6.1. Concluding Remarks

The digital transformation and the pandemic have contributed to raising awareness of the environmental crisis in the world, orienting managerial choices with a view to greater sustainability. The analysis conducted in this study shows that digital technologies represent a strategic component for the competitiveness of countries and for the evolution of production systems towards greater sustainability. Three fundamental principles emerged from the analysis:

• The sustainable use of renewable resources. This means that the rate of use should be less than the rate at which resources are able to regenerate;
• The sustainable use of non-renewable resources, i.e., their depletion must be compensated for by switching to renewable resources
• A sustainable emission rate for pollution and waste. According to this principle, the pace of emissions and waste production should not be faster than the rate at which natural systems can absorb, recycle or render them harmless.

Of course, there can be no ecological transition without a circular economy.

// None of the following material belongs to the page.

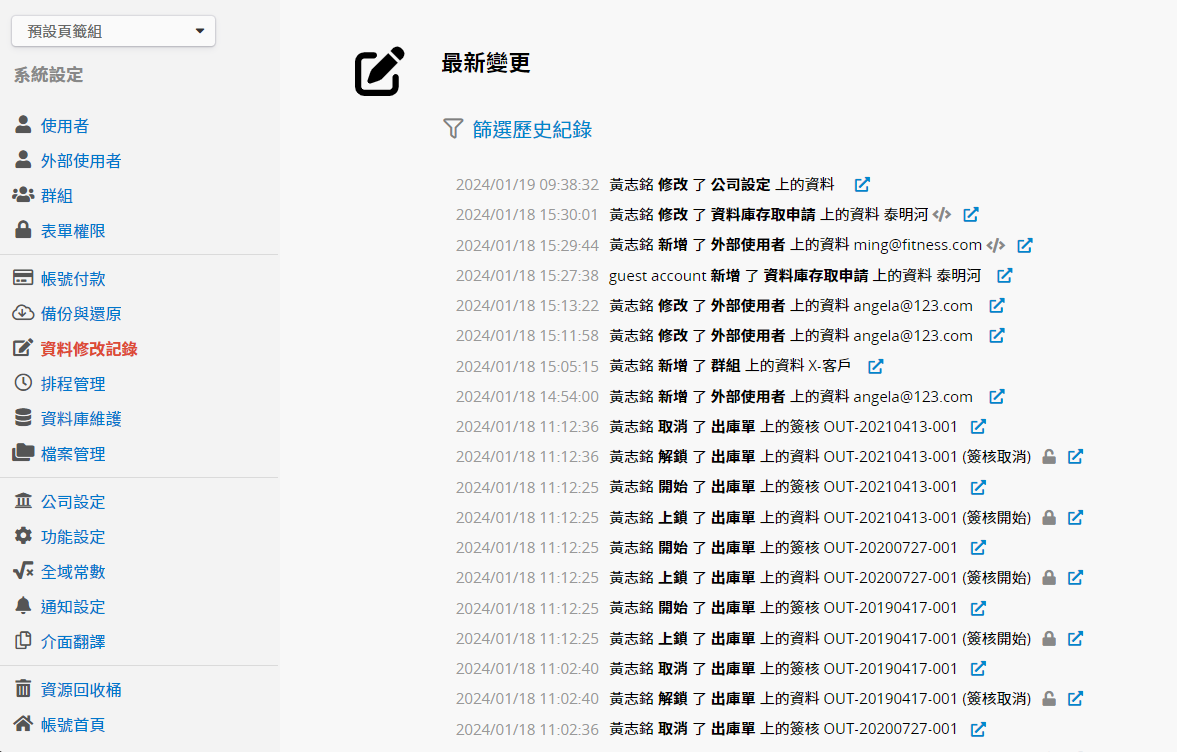This screenshot has width=1177, height=752.
Task: Open external link for X-客戶 group entry
Action: point(875,366)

There are many opportunities that governments, companies and individuals themselves can make to foster sustainable development. However, to be effective, all actions must be performed globally. When it comes to environmental sustainability, no country is sovereign. Nowadays the awareness is that we live in a world with a global ecology, a global economy and global technologies. All countries are affected by the actions taken by those living in other parts of the world. In a globalized world, actions must be global to be effective.

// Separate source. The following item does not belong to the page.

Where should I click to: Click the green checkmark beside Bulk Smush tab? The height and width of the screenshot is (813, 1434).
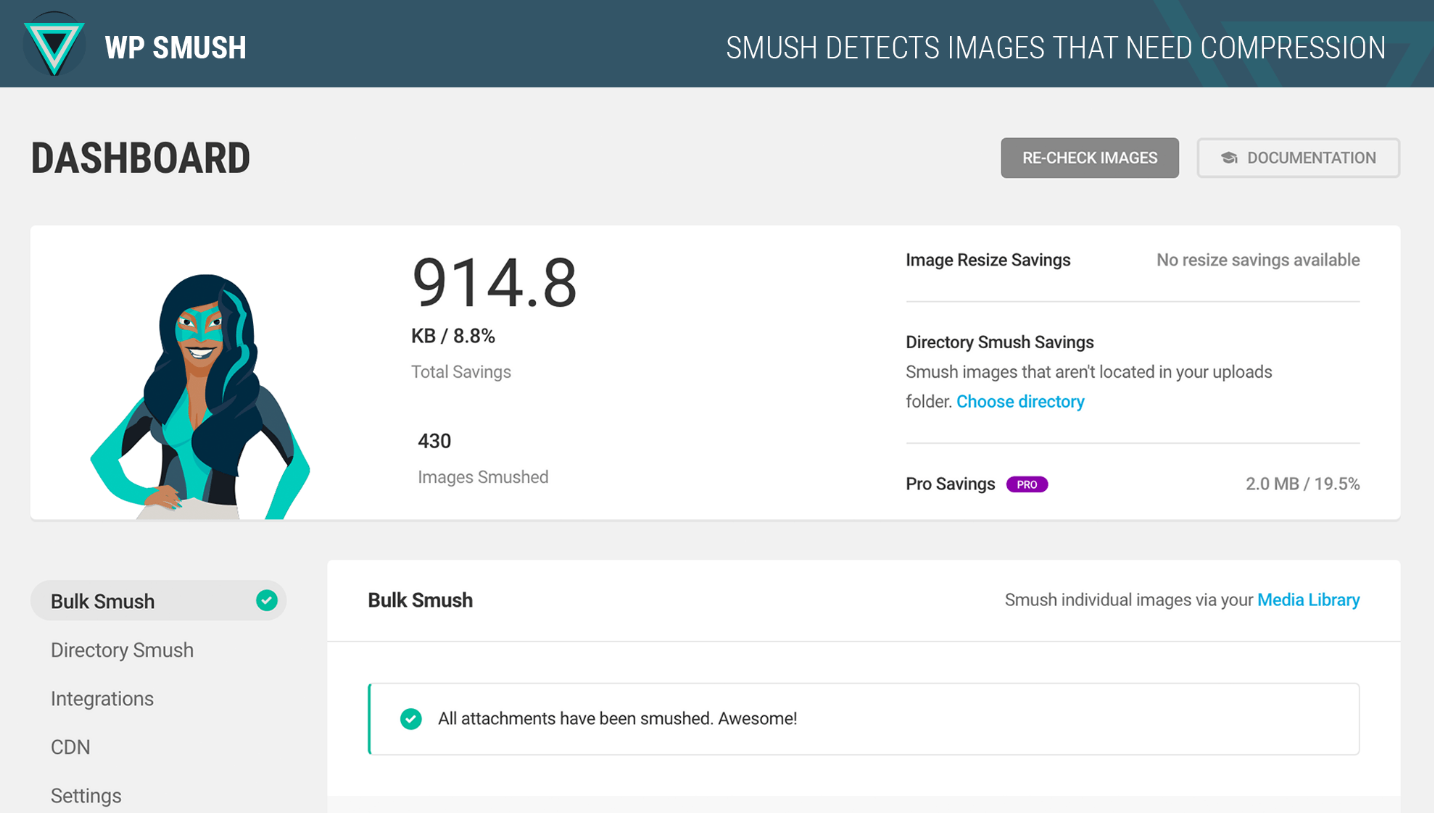point(266,600)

6.2. Limitations and Future Research Developments

This research represents a preliminary study to investigate the role of digitalization to promote the circular economy. It is clear that all digital technologies are promising, but the real challenge lies in the ability to process large amounts of data to find the best solution. Thus, according this preliminary study, in our opinion, quantum technology is one of the keys of the future, which will allow us to tackle, through quantum computation, previously unsolvable problems for the development of circular economy models. Quantum computers are at the frontier of information technology and digital transformation with a view to sustainability (one of the technological revolutions destined to have a profound impact on our future). However, there will be an energy cost to pay for each quantum computing operation. Therefore, it is necessary to deepen the knowledge of the thermodynamic mechanisms that accompany quantum computation. In this way it will be possible to determine the energy cost behind carrying out a single operation. This represents an essential step in improving the performance of any machine designed for quantum computing. The aim of future research will be to investigate the evolution of supercomputer applications with a view to digital sustainability. In fact, the “generalist” quantum computer capable of tackling any type of problem has not yet been reached, but the line of development seems well designed.